Cats often strike people as being furiously independent, self-sufficient and aloof. Some of us love this about them, whilst others prefer the company of a dog; a pet who is somewhat more loving. At least that’s what dog people say. But what strikes me about cats is how different they all are. No matter what breed or age, cats are individuals and display a range of behaviours in their relationships with us.

As I sit here writing this article, Pacho my tabby stray lies beside me on the couch. He followed me home one day and hasn’t left my side since. I never intended on adopting a homeless cat, however here we are. He had never been around people before me and even though he had lived his entire life without human contact, there is nothing he craves more. He is extraordinarily social with my dogs and I, insisting on being part of the family and has so much to say. Unfortunately, cats are greatly misunderstood and a major reason why so many end up in shelters each year.

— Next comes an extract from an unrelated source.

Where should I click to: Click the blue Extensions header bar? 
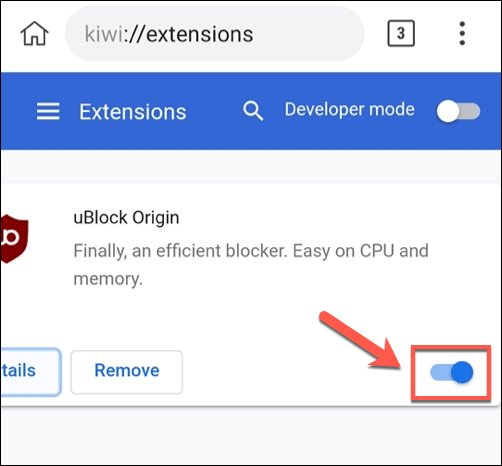click(x=251, y=111)

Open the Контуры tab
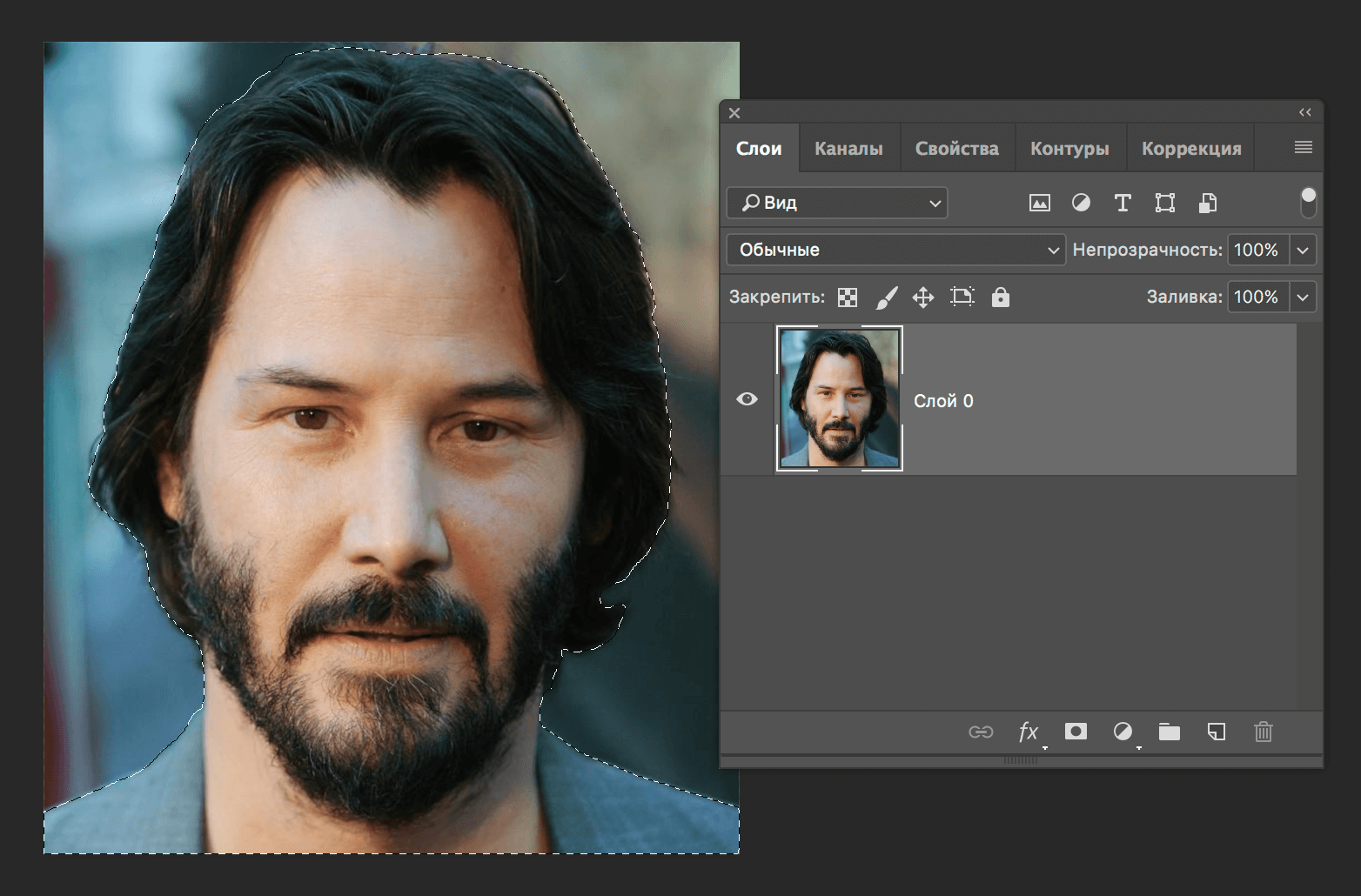1069,149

Signs of feline anxiety can include;

  • Excessive meowing
  • Fighting with other animals in the household
  • Hiding and retreating, even if food is offered
  • Weight loss
  • Urinating outside of the litter tray
  • Destructive behaviours such as chewing items
  • Excessive licking or biting of owner
  • Escaping
  • Vomiting/diarrhoea

So, if you have a cat, are adopting a cat or introducing another cat into your home, it is worthwhile identifying what causes cats to become anxious so that you can prevent or curb the problem before it manifests into something distressing for all involved.

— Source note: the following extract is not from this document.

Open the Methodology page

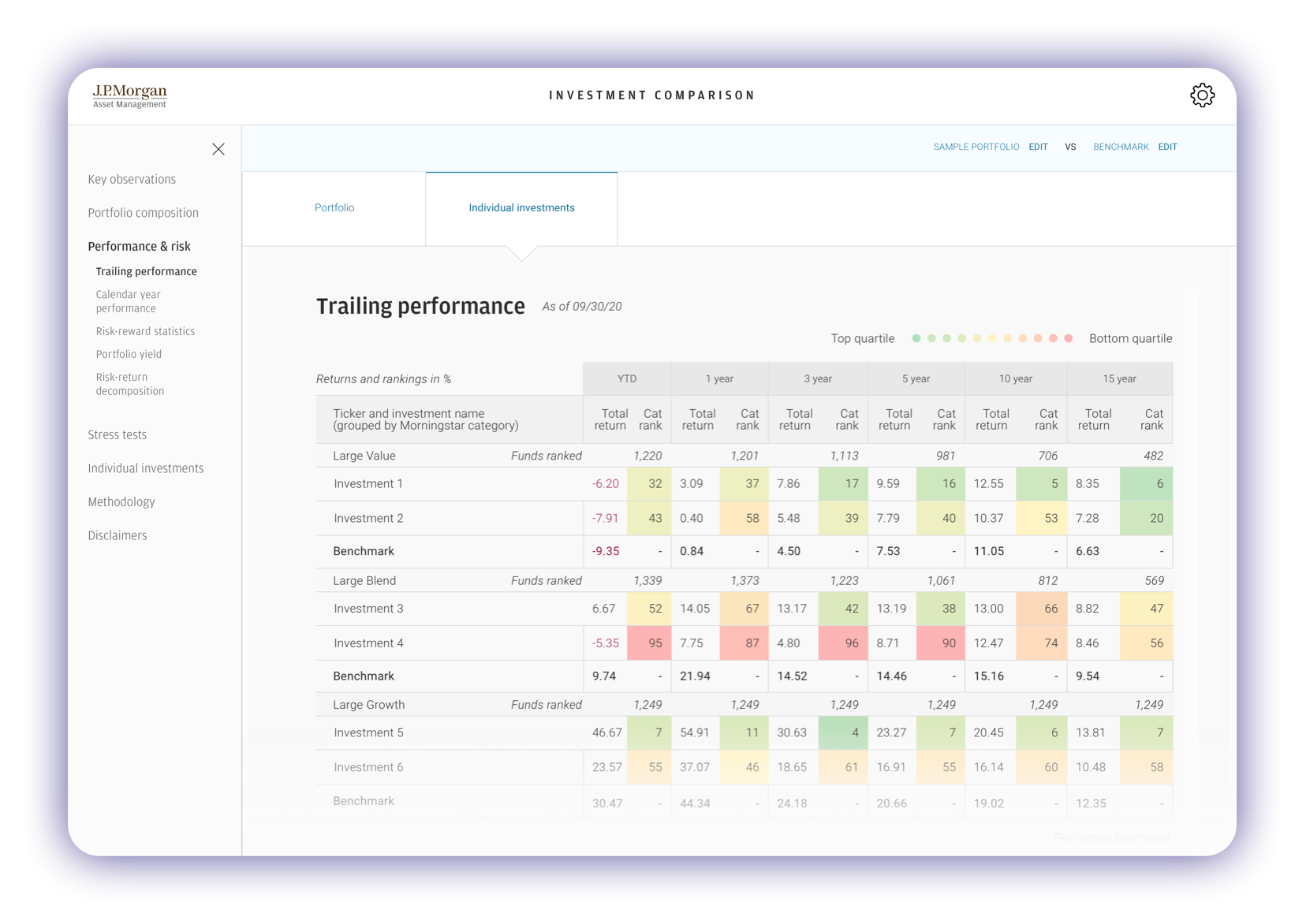(x=121, y=502)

Here are my top tips to overcome anxiety:

  1. Ensure your cat has access to a quiet and dark rest space. Off the ground is preferable and as long as they have access, the higher the better. Often positioning this at a window is beneficial as it gives them things to look at whilst they rest.
  2. Provide more than one litter tray for your cat in locations of value such as near a window sill, near where they may eat and near where they may sleep. Whilst the location isn’t essential, having more than one litter tray is, especially if you have more than one cat. Each cat will benefit from having two litter trays each, separated from the other cat.
  3. Give your cat access to a scratching post. The location of this is best placed where they tend to try and scratch, which is usually near your more expensive couch or rug.
  4. Give your cat things to do and think about. Cats are apex predators, meaning they are highest in the food chain and are naturally driven to hunt. I always have a bell on my cat to prevent him from camouflaging from birds (as well as keep indoors at night-time), but I also give him ways to find his food, such as simple puzzles (a cardboard box with meat in it) or scatter a few small bowls with food around the house. Whilst he may not be able to catch native birds in my garden, I am able to mimic the experience for him, without causing harm.
  5. Ensure your cat is neutered/spayed. A single pair of cats and their kittens can produce over 420,000 cats across a 7-year period. I am sure you’ll agree that it is irresponsible not to desex your pet cat, knowing that thousands of their descendants may end up living very unhappy lives.
  6. Consider the use of remedies that can help to reduce anxiety, such as natural supplements and appeasing pheromone devices that come in the form of diffusers or sprays.

Whilst we believe cats are less likely to suffer from anxiety than dogs, there is increasing evidence that cats benefit from owners who take preventative measures for anxiety. Because cats are less expressive, we may be missing critical signs of their emotional state. So, get to know your cat, think from their perspective and take care of each other. 

Good luck xx

Laura Vissaritis

Please note: Laura's blog is general advice only. For further information on this topic please consult your veterinarian.